• _Task prompt_: Quote exactly the lines spanning from the top of the data below to the line that contains "Given: Click the red speaker volume icon", including both.

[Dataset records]
--------

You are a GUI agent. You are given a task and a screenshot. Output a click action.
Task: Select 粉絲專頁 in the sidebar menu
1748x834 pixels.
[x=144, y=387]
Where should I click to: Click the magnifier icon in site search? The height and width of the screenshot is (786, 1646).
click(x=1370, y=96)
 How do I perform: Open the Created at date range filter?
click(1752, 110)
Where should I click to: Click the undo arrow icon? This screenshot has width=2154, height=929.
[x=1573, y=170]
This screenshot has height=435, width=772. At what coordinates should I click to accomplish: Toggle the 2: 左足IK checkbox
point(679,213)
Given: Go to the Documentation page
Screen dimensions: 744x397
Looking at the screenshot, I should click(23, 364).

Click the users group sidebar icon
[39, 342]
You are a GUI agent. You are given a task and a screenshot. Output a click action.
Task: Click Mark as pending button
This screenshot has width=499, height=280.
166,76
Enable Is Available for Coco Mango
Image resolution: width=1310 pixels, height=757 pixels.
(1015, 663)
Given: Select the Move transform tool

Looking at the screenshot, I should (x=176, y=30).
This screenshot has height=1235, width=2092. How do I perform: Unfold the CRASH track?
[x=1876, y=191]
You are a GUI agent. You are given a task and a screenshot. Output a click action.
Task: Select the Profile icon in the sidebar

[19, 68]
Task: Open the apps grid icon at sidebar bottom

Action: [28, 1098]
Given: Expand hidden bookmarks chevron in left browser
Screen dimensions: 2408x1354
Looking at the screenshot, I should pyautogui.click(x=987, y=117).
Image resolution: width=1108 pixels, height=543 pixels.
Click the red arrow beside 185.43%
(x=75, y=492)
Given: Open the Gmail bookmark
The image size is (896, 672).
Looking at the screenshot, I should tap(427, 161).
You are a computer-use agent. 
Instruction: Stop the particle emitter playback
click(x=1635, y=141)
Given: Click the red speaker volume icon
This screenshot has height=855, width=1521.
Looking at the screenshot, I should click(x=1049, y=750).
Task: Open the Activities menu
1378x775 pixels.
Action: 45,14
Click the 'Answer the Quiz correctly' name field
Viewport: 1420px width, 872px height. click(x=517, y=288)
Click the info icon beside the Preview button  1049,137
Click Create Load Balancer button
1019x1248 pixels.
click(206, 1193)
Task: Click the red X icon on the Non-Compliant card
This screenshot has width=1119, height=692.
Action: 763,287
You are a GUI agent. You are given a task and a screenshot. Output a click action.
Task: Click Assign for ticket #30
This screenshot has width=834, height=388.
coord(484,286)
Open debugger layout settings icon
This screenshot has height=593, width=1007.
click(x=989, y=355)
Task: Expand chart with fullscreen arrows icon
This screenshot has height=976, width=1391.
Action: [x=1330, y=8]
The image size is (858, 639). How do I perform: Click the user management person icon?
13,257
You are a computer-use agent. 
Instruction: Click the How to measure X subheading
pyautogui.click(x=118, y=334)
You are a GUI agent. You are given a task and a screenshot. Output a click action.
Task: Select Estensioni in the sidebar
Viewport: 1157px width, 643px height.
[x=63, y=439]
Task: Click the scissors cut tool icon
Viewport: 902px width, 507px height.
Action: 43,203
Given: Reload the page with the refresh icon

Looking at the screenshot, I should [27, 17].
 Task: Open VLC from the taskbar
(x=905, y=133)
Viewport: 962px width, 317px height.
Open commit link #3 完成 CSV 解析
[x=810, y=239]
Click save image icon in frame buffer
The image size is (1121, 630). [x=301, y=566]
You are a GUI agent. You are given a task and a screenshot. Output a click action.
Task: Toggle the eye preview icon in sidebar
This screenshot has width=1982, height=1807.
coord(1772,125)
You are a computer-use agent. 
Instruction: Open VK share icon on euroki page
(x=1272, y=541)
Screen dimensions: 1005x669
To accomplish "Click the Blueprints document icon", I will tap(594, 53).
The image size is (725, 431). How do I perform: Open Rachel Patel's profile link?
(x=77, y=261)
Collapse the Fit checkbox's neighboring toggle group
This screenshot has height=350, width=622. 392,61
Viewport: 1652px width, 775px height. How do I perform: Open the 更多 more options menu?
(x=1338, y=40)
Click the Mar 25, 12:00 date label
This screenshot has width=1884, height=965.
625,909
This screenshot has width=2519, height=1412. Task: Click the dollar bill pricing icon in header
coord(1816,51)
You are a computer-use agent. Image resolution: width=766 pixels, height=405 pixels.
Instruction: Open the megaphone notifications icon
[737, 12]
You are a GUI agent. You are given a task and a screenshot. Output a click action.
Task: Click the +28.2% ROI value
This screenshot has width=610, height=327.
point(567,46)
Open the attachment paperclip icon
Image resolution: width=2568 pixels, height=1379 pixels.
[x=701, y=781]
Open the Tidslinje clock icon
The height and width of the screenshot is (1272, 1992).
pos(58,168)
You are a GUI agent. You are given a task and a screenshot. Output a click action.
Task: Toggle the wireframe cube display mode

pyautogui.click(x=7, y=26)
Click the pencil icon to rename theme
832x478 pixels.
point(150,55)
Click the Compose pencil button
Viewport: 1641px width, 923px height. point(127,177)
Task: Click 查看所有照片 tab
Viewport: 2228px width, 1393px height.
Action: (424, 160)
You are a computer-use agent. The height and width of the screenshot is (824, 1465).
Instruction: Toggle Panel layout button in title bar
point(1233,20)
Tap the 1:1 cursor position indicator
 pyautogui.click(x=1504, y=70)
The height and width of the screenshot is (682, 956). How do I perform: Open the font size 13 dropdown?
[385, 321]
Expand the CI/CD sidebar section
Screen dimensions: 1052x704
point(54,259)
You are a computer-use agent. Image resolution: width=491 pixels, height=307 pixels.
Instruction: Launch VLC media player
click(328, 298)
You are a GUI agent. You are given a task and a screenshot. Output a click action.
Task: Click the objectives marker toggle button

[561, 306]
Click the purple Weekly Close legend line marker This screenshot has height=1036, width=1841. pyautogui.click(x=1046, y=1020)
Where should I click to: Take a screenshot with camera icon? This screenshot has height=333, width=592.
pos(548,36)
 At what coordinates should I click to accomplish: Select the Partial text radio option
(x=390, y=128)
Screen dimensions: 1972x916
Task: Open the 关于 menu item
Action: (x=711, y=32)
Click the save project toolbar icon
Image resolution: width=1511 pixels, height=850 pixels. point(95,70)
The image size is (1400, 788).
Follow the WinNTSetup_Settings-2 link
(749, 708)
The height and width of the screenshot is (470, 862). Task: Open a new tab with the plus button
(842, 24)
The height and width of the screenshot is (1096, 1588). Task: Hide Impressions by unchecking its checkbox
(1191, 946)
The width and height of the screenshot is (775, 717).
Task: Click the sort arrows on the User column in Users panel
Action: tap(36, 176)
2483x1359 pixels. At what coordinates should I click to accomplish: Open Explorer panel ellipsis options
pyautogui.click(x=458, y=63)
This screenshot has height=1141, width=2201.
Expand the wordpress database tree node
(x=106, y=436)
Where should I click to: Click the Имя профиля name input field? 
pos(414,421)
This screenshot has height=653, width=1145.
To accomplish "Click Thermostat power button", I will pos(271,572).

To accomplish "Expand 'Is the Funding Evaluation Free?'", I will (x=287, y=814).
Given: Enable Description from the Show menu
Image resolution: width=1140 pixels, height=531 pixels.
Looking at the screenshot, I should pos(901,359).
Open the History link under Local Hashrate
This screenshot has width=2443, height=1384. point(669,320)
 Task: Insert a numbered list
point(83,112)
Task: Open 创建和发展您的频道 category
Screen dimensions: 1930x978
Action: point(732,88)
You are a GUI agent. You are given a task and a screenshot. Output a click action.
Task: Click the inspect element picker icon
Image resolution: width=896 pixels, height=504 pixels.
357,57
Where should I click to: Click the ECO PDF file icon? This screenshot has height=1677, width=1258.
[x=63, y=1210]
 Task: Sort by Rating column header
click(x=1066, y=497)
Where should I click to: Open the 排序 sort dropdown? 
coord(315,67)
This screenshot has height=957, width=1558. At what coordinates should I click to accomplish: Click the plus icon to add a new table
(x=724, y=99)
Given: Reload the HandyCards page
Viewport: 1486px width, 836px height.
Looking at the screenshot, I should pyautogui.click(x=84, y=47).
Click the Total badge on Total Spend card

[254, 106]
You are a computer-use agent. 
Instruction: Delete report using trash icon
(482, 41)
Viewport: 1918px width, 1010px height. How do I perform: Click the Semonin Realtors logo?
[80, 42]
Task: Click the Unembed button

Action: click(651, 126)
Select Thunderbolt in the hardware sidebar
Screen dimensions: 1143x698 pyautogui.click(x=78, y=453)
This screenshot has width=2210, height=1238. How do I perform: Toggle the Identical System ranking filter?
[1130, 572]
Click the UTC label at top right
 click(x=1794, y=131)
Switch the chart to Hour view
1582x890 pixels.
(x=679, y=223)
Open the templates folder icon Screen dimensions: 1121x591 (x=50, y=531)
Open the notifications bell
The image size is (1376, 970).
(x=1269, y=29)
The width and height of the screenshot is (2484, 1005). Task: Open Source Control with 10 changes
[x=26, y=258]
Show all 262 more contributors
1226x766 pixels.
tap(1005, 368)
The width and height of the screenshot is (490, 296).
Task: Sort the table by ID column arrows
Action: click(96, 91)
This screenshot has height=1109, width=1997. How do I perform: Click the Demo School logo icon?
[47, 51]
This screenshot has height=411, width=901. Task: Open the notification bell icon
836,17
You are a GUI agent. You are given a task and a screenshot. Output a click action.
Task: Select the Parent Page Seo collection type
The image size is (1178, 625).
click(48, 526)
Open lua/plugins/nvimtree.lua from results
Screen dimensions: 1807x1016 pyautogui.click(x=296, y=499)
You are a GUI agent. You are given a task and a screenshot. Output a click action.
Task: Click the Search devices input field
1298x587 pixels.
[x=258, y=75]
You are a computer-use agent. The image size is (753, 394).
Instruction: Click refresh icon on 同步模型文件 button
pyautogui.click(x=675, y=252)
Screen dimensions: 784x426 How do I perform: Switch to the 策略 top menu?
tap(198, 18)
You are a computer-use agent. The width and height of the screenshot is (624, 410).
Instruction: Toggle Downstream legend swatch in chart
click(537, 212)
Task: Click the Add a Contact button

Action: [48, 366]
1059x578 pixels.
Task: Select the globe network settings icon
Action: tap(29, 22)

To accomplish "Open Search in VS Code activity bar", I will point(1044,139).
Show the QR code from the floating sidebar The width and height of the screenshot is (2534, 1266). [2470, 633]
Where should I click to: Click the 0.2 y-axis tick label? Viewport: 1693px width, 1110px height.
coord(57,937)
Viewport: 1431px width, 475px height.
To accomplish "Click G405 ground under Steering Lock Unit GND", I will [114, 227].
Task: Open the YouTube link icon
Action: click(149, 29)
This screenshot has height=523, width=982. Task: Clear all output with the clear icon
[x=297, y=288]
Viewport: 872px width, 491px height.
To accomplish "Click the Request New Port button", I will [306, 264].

--------

• _Problem solution_:
You are a GUI agent. You are given a task and a screenshot. Output a click action.
Task: Select 粉絲專頁 in the sidebar menu
1748x834 pixels.
[x=144, y=387]
Where should I click to: Click the magnifier icon in site search? The height and width of the screenshot is (786, 1646).
click(x=1370, y=96)
 How do I perform: Open the Created at date range filter?
click(1752, 110)
Where should I click to: Click the undo arrow icon? This screenshot has width=2154, height=929.
[x=1573, y=170]
This screenshot has height=435, width=772. At what coordinates should I click to accomplish: Toggle the 2: 左足IK checkbox
point(679,213)
Given: Go to the Documentation page
Screen dimensions: 744x397
Looking at the screenshot, I should click(23, 364).

Click the users group sidebar icon
[39, 342]
You are a GUI agent. You are given a task and a screenshot. Output a click action.
Task: Click Mark as pending button
This screenshot has width=499, height=280.
166,76
Enable Is Available for Coco Mango
Image resolution: width=1310 pixels, height=757 pixels.
(1015, 663)
Given: Select the Move transform tool

Looking at the screenshot, I should (x=176, y=30).
This screenshot has height=1235, width=2092. How do I perform: Unfold the CRASH track?
[x=1876, y=191]
You are a GUI agent. You are given a task and a screenshot. Output a click action.
Task: Select the Profile icon in the sidebar

[19, 68]
Task: Open the apps grid icon at sidebar bottom

Action: [28, 1098]
Given: Expand hidden bookmarks chevron in left browser
Screen dimensions: 2408x1354
Looking at the screenshot, I should pyautogui.click(x=987, y=117).
Image resolution: width=1108 pixels, height=543 pixels.
Click the red arrow beside 185.43%
(x=75, y=492)
Given: Open the Gmail bookmark
The image size is (896, 672).
Looking at the screenshot, I should tap(427, 161).
You are a computer-use agent. 
Instruction: Stop the particle emitter playback
click(x=1635, y=141)
Given: Click the red speaker volume icon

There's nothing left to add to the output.